The demo video got cut at the call since I was talking in it. But it's very conversational, natural sounding, due to the configs and model I chose! See below.

Inspiration

Millions of aging parents live alone. Their kids are hours away, busy, and worried but don't know how to help. The 2023 Lancet Commission identified social isolation as the number one modifiable risk factor for dementia. MIT, CMU, and the University of Toronto have shown that linguistic biomarkers in speech can predict cognitive decline years before clinical diagnosis.

What if the most powerful intervention wasn't a clinical tool, but a phone call?

Memo was born from that question, and from something closer to home. My dad mentioned he was worried about his memory. So I built him a friend who calls every day. And I built a way to know he's okay.

What it does

Memo calls your loved one every day. It has warm genuine conversations, remembers everything across every call, and gets more personal over time. It weaves in small daily neuroplasticity challenges naturally, like a friend sharing something interesting.

In the background, it quietly tracks linguistic biomarkers from every transcript: word-finding difficulty, repetition, sentence complexity, vocabulary range. Every Sunday, you get a warm digest summarizing how they've been. If something flags, you get an alert right away.

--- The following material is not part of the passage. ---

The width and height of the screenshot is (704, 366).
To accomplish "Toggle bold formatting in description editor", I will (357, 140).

To your parent, Memo is just a friend who calls. To you, it is peace of mind.

How we built it

Built in under 5 hours. FastAPI backend on Railway orchestrating five external services in real time:

  • Vapi for voice calls
  • ElevenLabs for voice
  • Deepgram for transcription
  • Pinecone for vector memory
  • Twilio for SMS digests and alerts

Every transcript is processed by Claude Haiku, extracting structured memories and biomarker scores stored as 1024-dimensional embeddings in Pinecone. Before each outbound call, the backend semantically queries Pinecone, distills the top memories into a personalized 150-word system prompt with a daily cognitive probe rotating across 5 neurological domains, and injects it via Vapi's assistantOverrides API. Memo walks into every conversation already knowing who it is talking to.

Challenges we ran into

The first two hours were lost to PersonaPlex, a new NVIDIA research model for deeply consistent persona-locked conversational agents. It looked perfect for Memo. Setting it up required spinning up a GPU on RunPod and building a custom inference bridge. Two hours in, the Vapi integration proved too complex to bridge mid-hackathon. Switched to ElevenLabs and kept moving. Two hours gone, three left to build everything else.

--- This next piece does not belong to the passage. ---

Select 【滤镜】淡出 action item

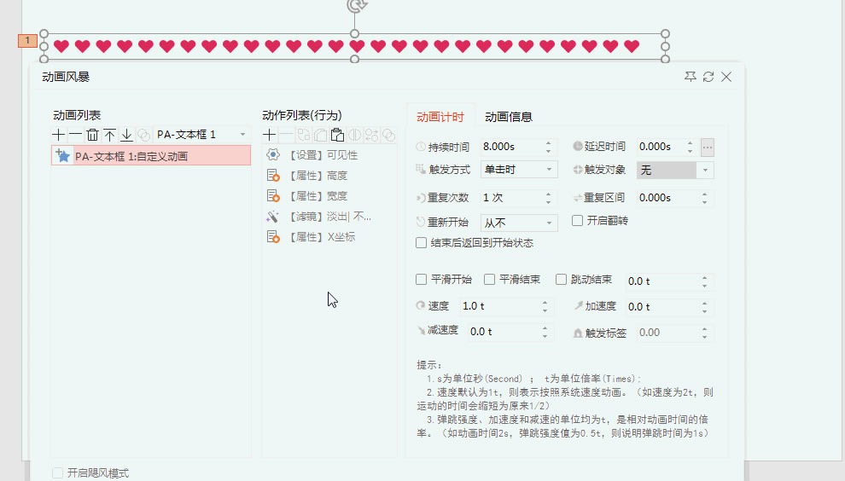point(329,217)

The remaining challenges: dynamic prompt injection through Vapi's assistantOverrides, engineering Claude prompts that extract clean validated biomarker JSON from natural conversation without feeling clinical, and integrating five services each with their own auth, webhooks, and failure modes under serious time pressure.

Accomplishments that we're proud of

This is the first hackathon I do alone, which was harder than I thought but alos a fun challenge. I came in with a bunch of API keys and left with something fully deployed. Yippee!

What we learned

The real user is not the parent. It is the person who sets this up. The parent never touches the app, never knows about the monitoring, never feels watched. Every feature has to answer one question: does this give peace of mind, or does this feel like surveillance? Keeping that distinction clear throughout every decision was the most important thing I learned.

What's next for Memo

Immediate: stress test the memory embedding pipeline, finetune biomarker extraction on real longitudinal speech data, open up call scheduling across timezones.

Near term: multilingual support. My dad speaks Chinese, English, and French. The stack already supports it. A parent should be called in the language they are most comfortable in.

Phase 2: acoustic biomarkers: speech rate, pause duration, pitch variation, strong MCI predictors that text alone cannot capture.

Phase 3: clinician dashboard with anonymized biomarker trends shareable with a family doctor, turning passive monitoring into actionable clinical data. The earlier we catch decline, the more we can do about it.